Required action -
An exact copy of the entries below is required, with all pictures removed.

Supplied records -
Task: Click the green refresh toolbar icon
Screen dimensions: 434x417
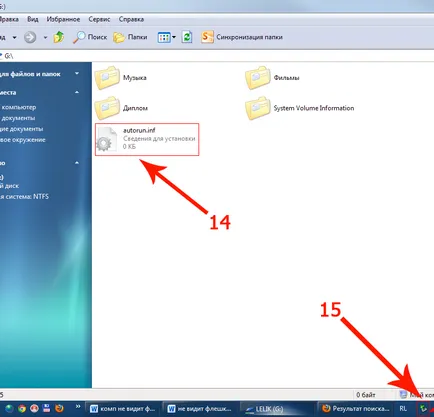Action: click(x=187, y=37)
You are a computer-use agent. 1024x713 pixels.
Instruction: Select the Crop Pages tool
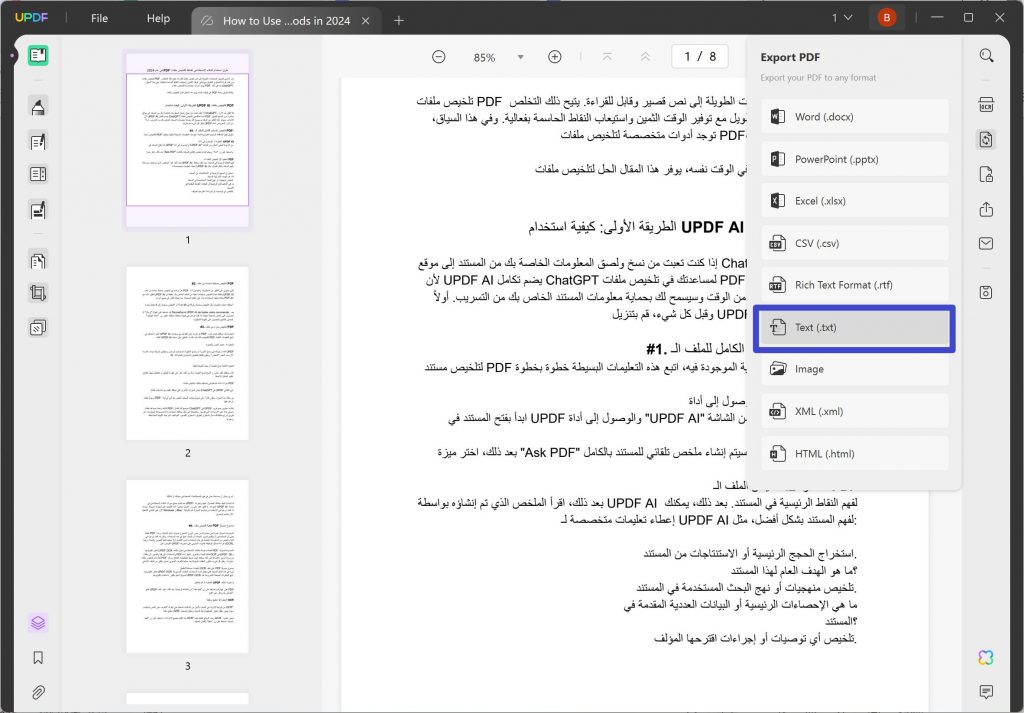[37, 293]
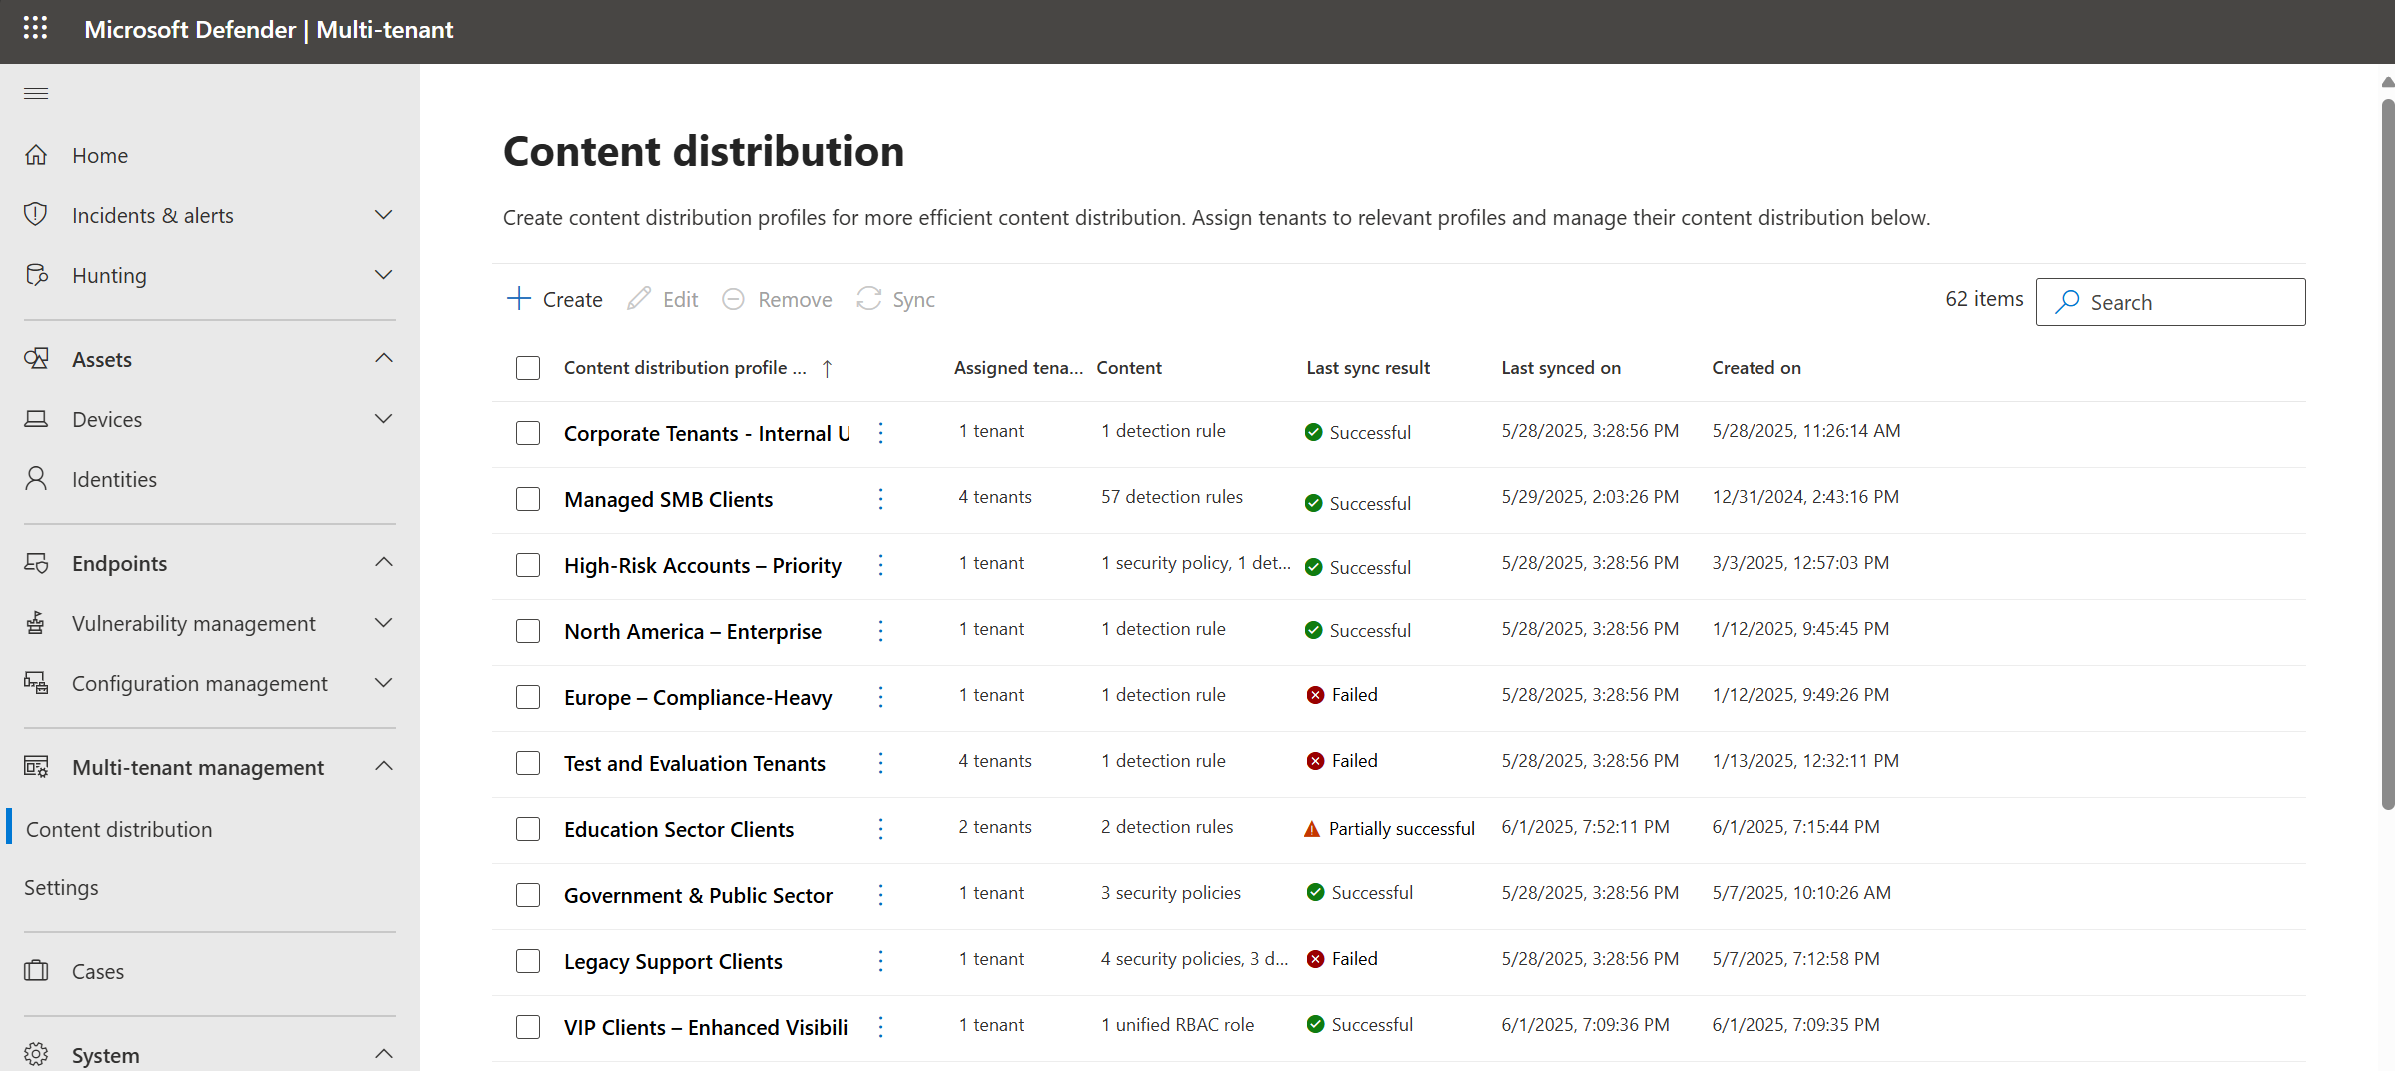Click the Last synced on column header

[1560, 367]
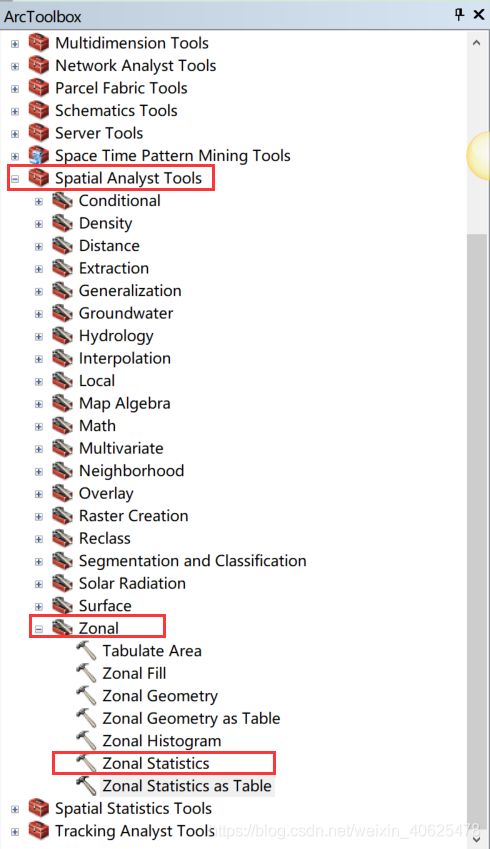Viewport: 490px width, 849px height.
Task: Click the Hydrology toolset icon
Action: point(62,336)
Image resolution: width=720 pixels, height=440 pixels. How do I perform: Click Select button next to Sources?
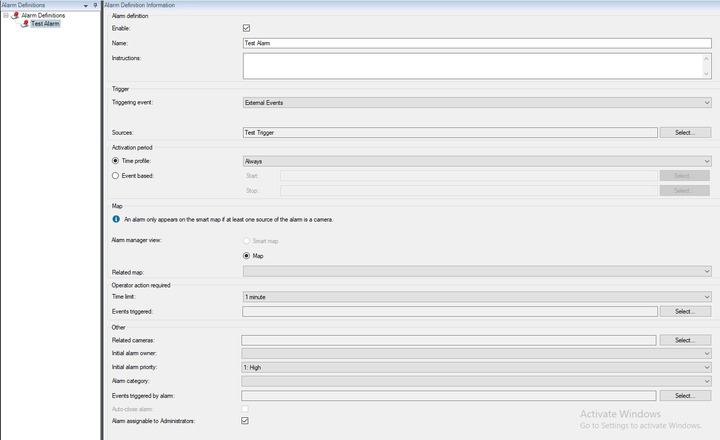(x=685, y=132)
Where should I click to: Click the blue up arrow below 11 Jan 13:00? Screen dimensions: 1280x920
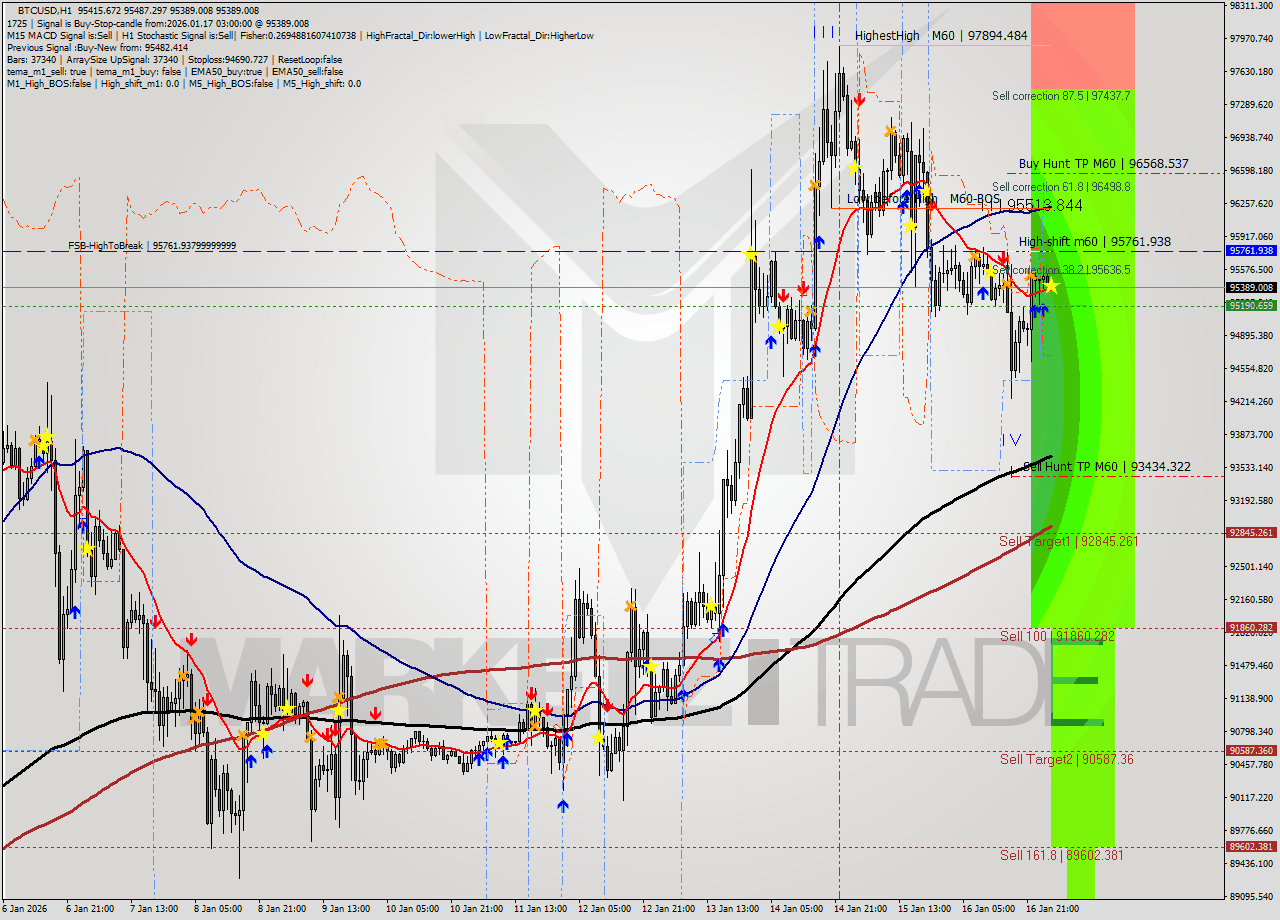[x=563, y=804]
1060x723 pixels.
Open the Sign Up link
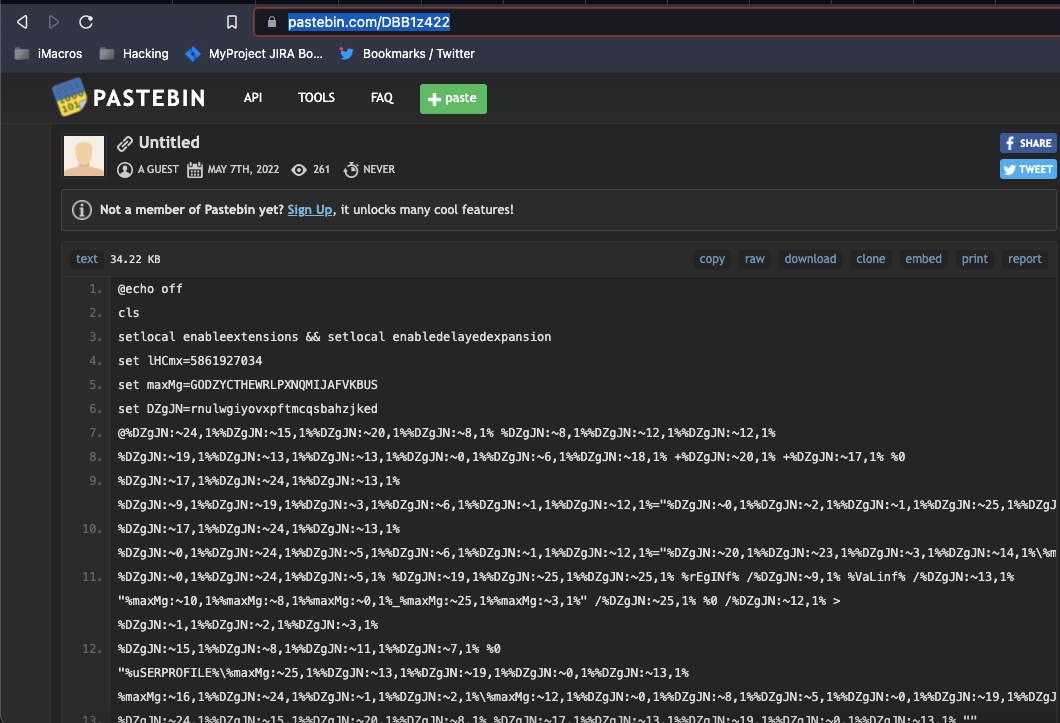[309, 210]
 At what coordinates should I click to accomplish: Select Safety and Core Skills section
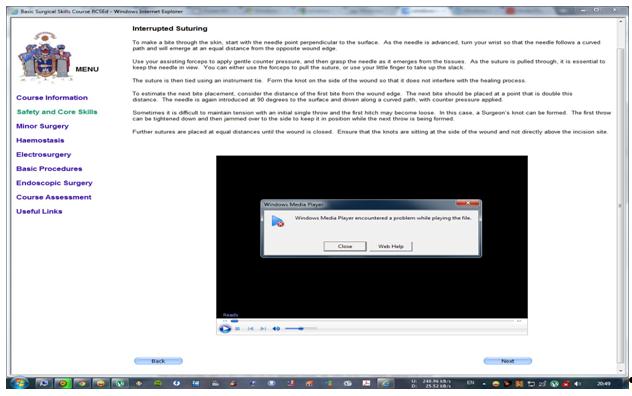click(57, 112)
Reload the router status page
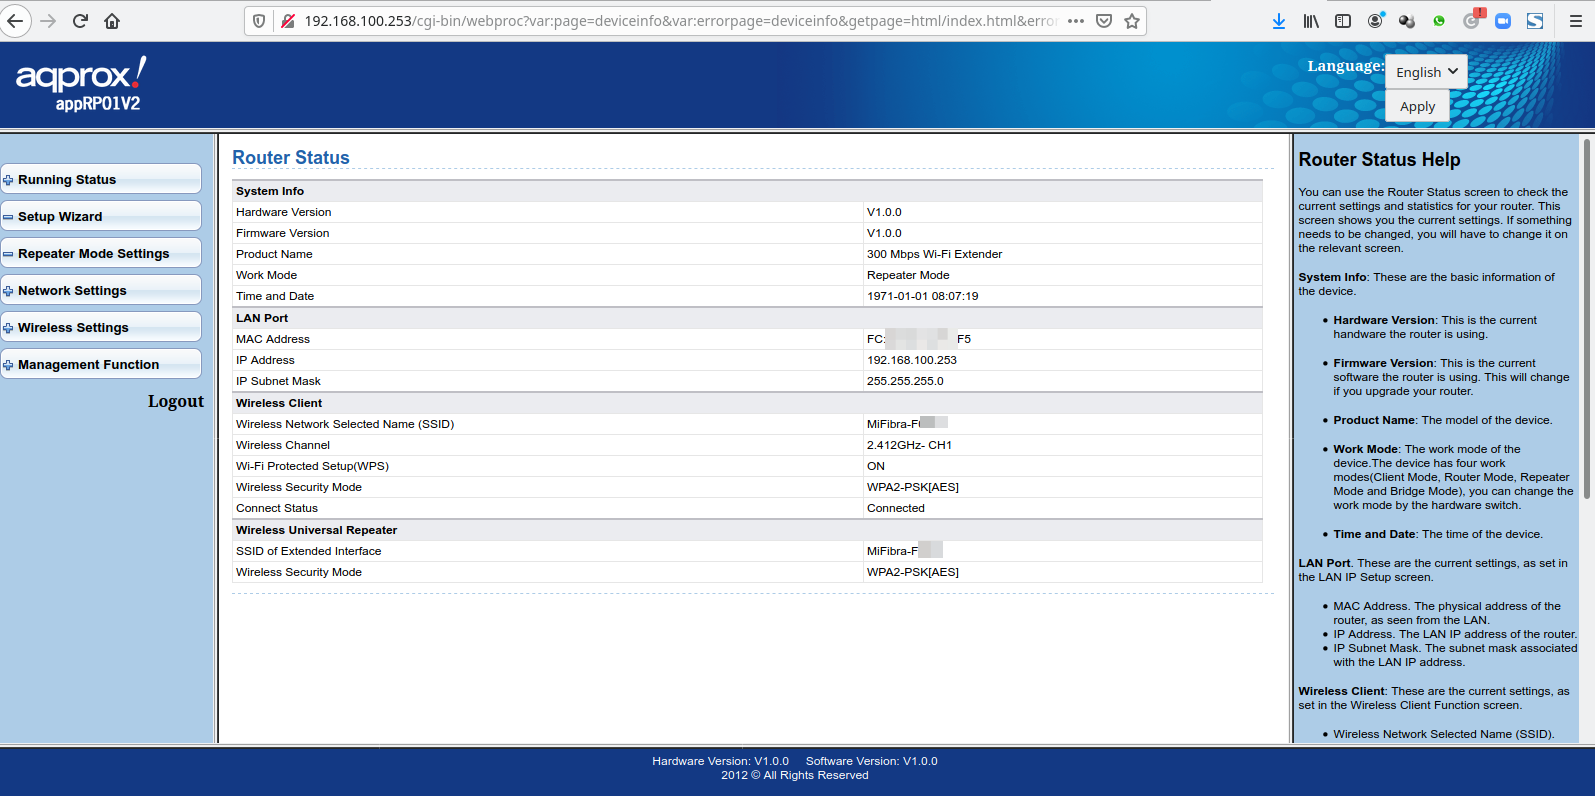Image resolution: width=1595 pixels, height=796 pixels. click(x=80, y=21)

Response area -
Task: Click the green refresh toolbar icon
Screen dimensions: 434x417
Action: click(x=187, y=37)
You are a computer-use agent. 1024x713 pixels.
Instruction: Select the Crop Pages tool
[37, 293]
Click the Last synced on column header

[1560, 367]
Viewport: 490px width, 849px height.
Task: Click the Hydrology toolset icon
Action: point(62,336)
Image resolution: width=720 pixels, height=440 pixels. How do I perform: Click Select button next to Sources?
(x=685, y=132)
Where should I click to: Click the blue up arrow below 11 Jan 13:00? Screen dimensions: 1280x920
[x=563, y=804]
1060x723 pixels.
Open the Sign Up link
[309, 210]
 At what coordinates should I click to accomplish: Select Safety and Core Skills section
click(57, 112)
Reload the router status page
Image resolution: width=1595 pixels, height=796 pixels. click(x=80, y=21)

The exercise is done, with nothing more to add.